Сохранённые записи:
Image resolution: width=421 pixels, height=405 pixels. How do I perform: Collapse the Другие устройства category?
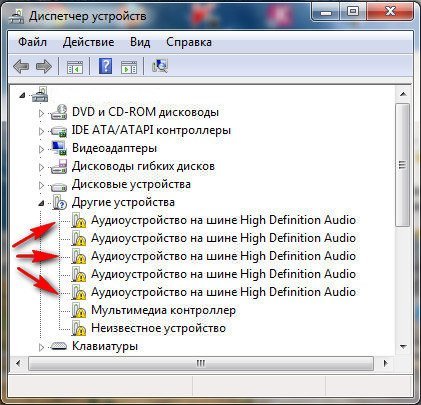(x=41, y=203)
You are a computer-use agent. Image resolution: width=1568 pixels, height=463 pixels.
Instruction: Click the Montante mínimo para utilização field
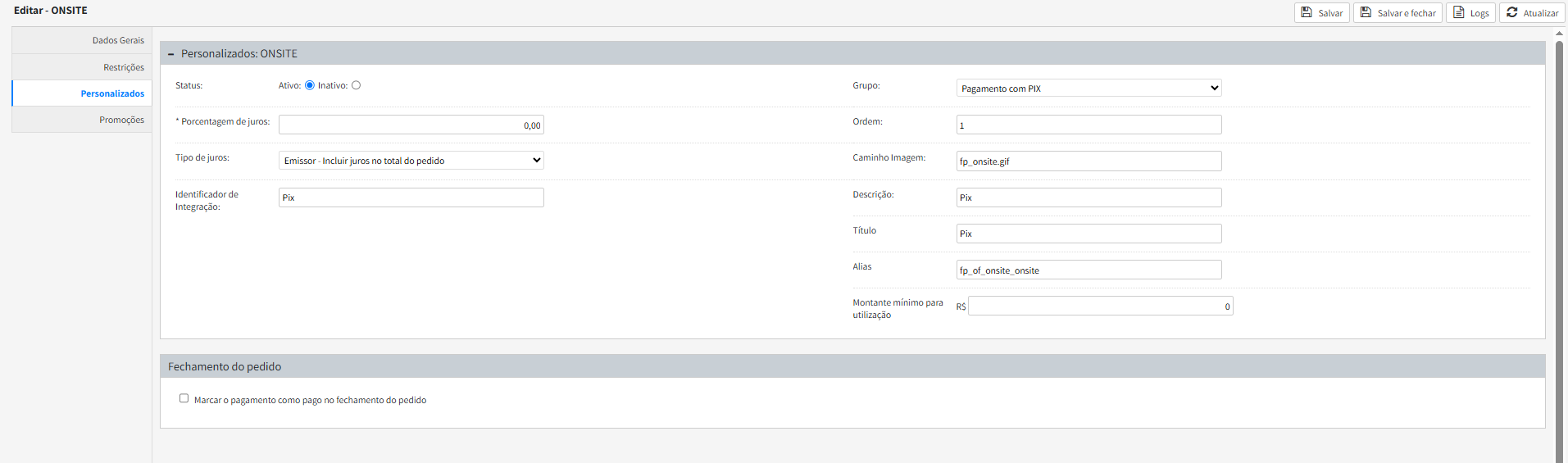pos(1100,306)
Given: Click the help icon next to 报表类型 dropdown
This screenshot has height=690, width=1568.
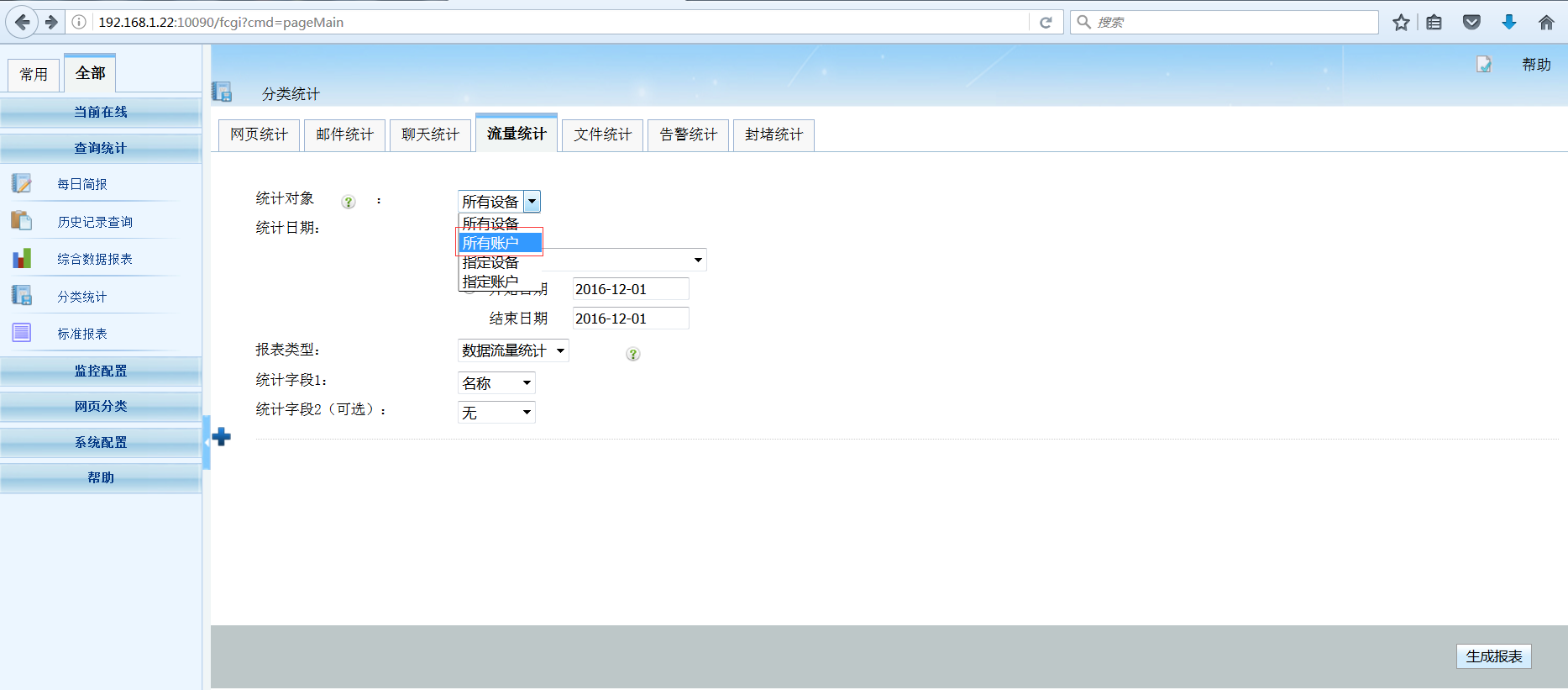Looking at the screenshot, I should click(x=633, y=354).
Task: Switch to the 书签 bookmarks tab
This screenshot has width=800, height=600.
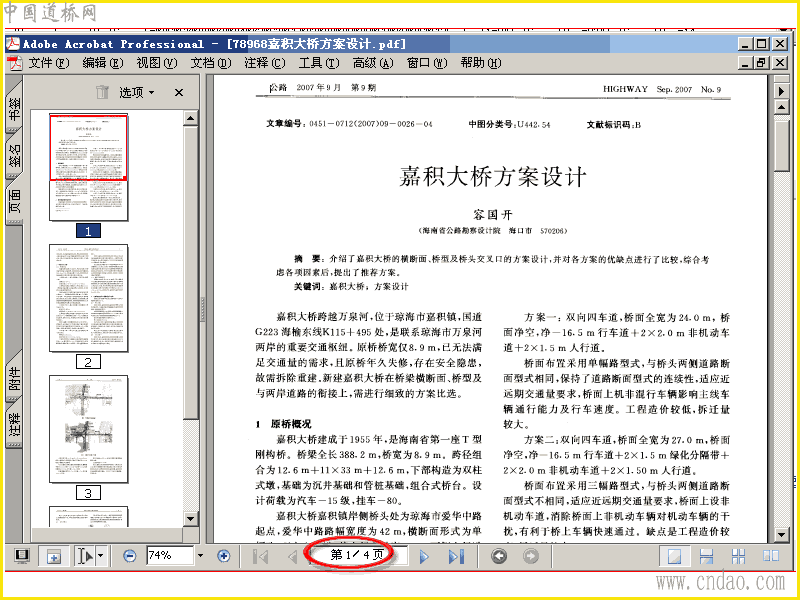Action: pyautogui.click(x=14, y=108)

* * *

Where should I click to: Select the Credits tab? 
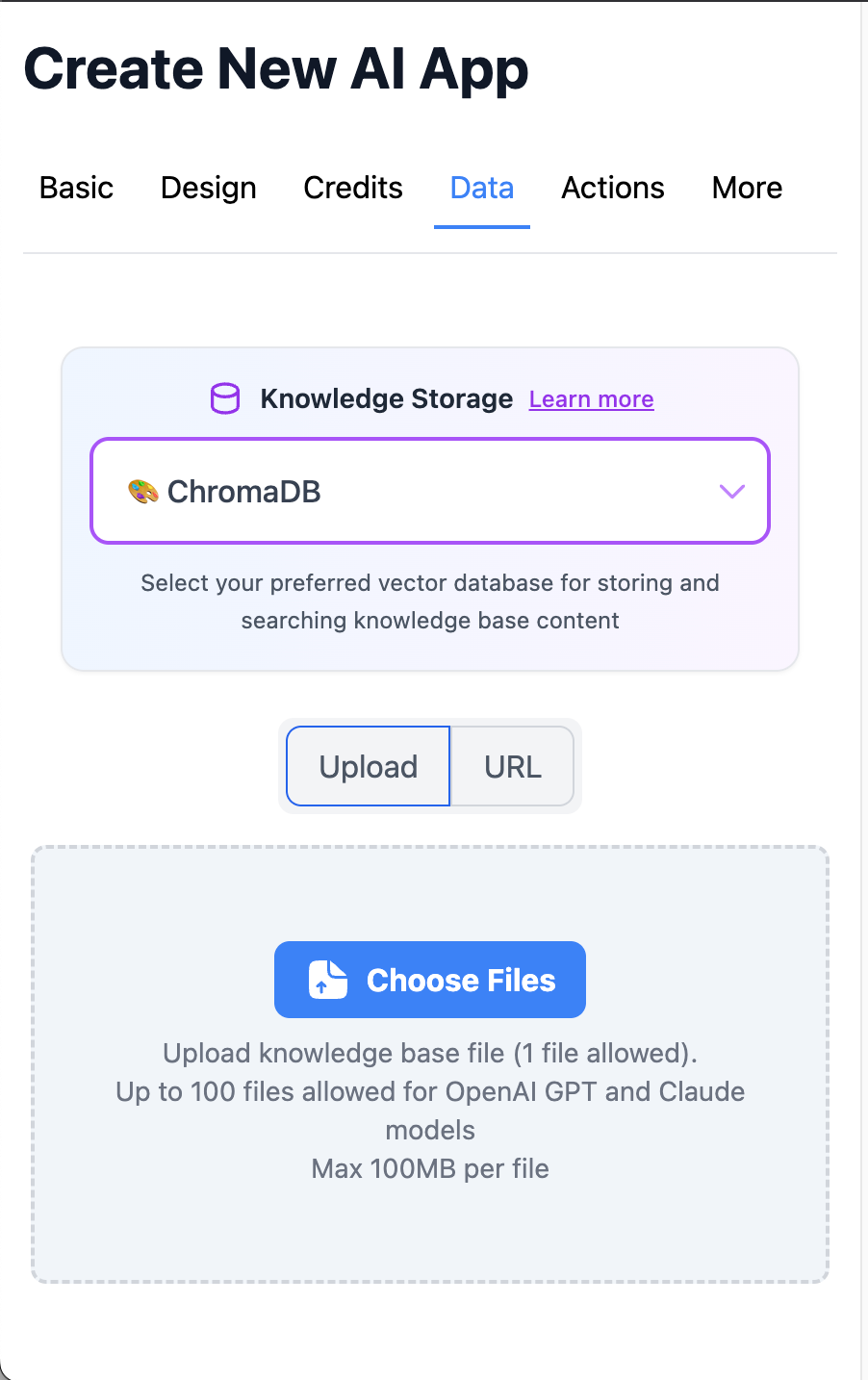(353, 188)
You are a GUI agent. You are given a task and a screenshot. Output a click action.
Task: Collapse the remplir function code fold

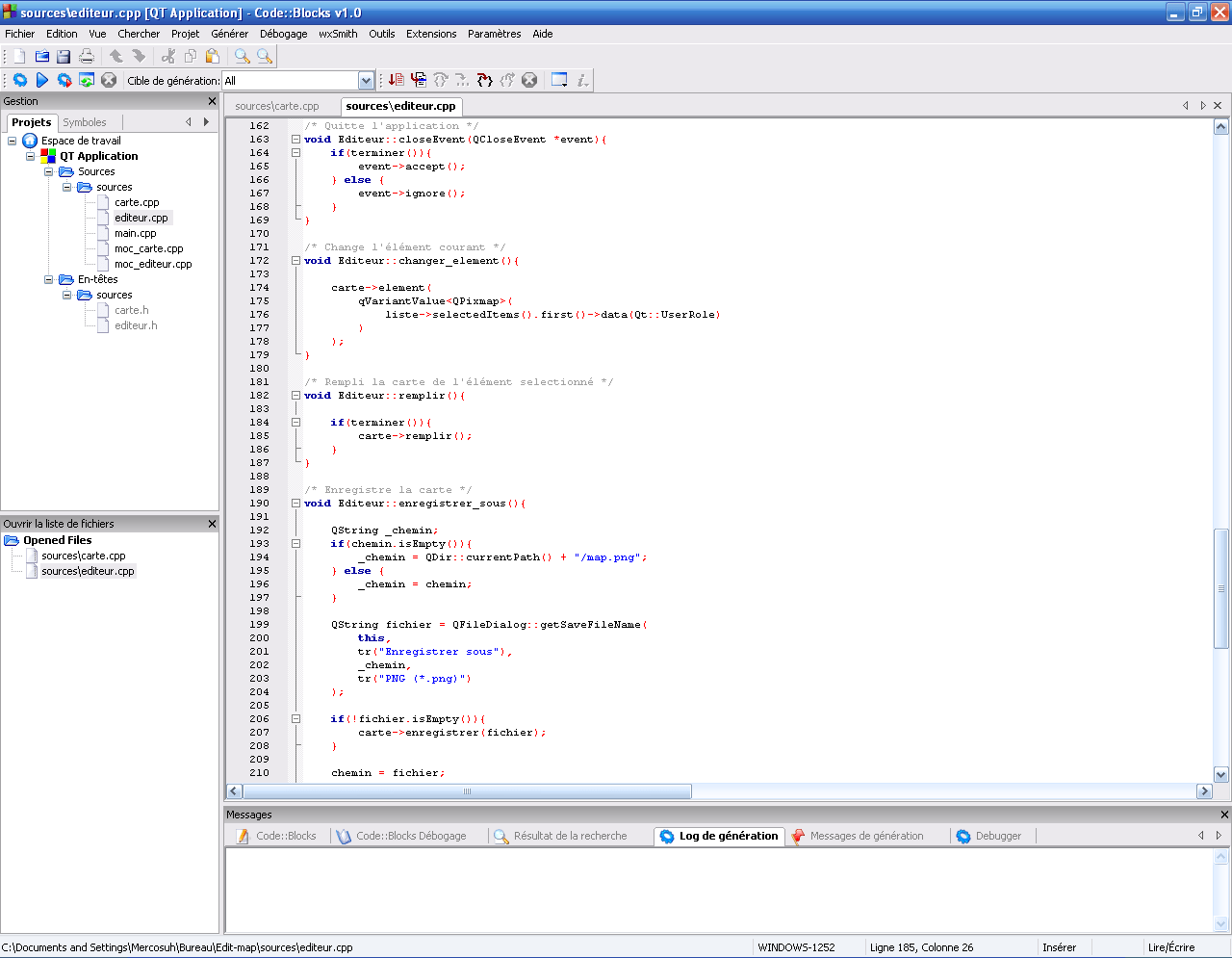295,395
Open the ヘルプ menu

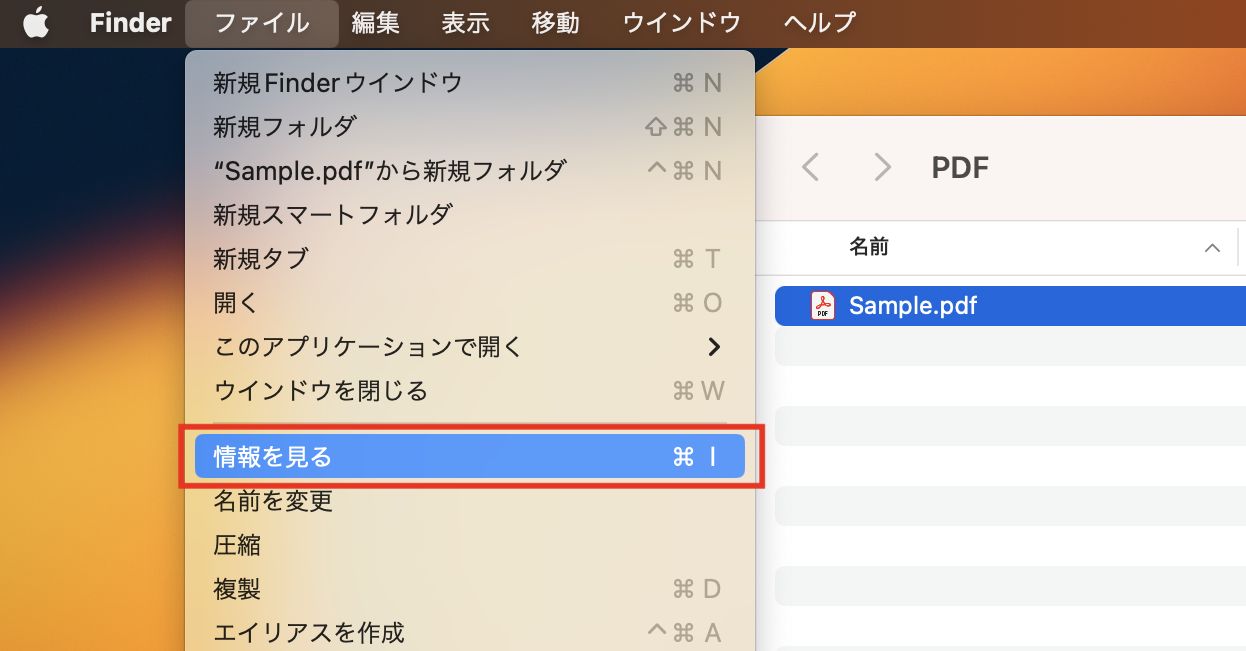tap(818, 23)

==

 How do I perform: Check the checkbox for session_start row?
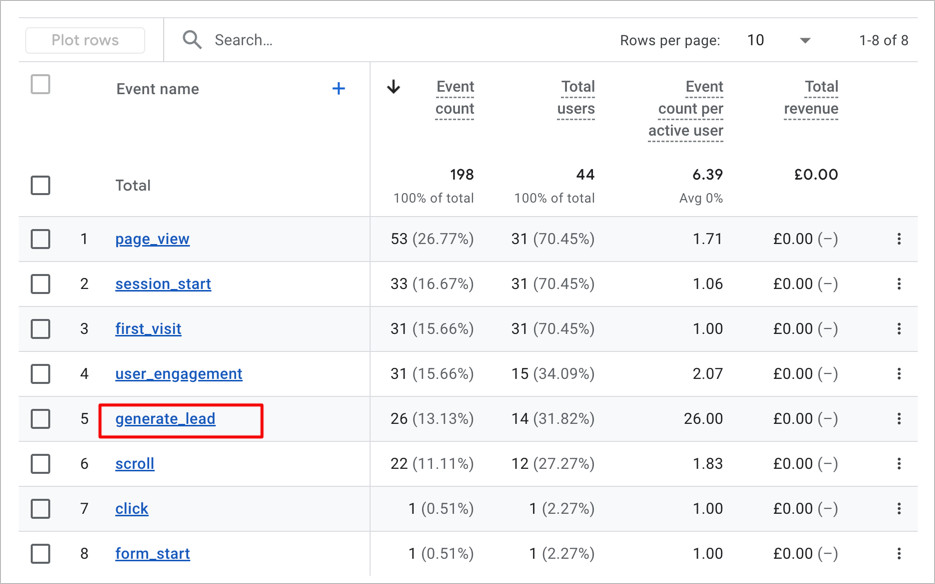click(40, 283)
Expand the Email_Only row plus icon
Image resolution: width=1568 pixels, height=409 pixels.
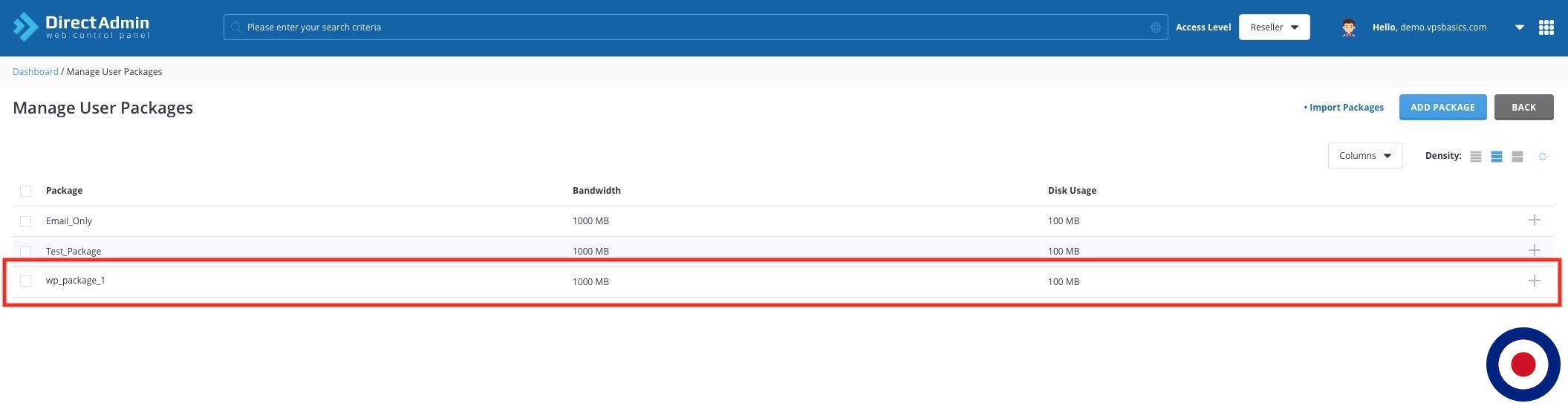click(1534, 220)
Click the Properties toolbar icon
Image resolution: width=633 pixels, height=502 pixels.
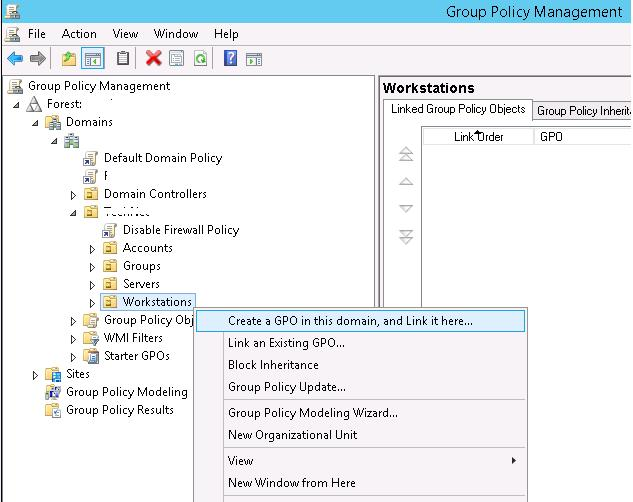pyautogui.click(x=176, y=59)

ВАШЕ ЗАДАНИЕ:
Представьте строки материала, начиная со строки с «You are a computer-use» и заканчивая строкой с «Action: pyautogui.click(x=14, y=108)», в виде JSON-списка, где каждой строке материала соответствует одна строка списка, а пустые строки пропущены. Изображения в ответ не включайте.

ОТВЕТ:
[
  "You are a computer-use agent. Image resolution: width=1568 pixels, height=463 pixels.",
  "Instruction: Click the Montante mínimo para utilização field",
  "pos(1100,306)",
  "Given: Click the help icon next to 报表类型 dropdown",
  "This screenshot has height=690, width=1568.",
  "Looking at the screenshot, I should click(x=633, y=354).",
  "Task: Switch to the 书签 bookmarks tab",
  "This screenshot has width=800, height=600.",
  "Action: pyautogui.click(x=14, y=108)"
]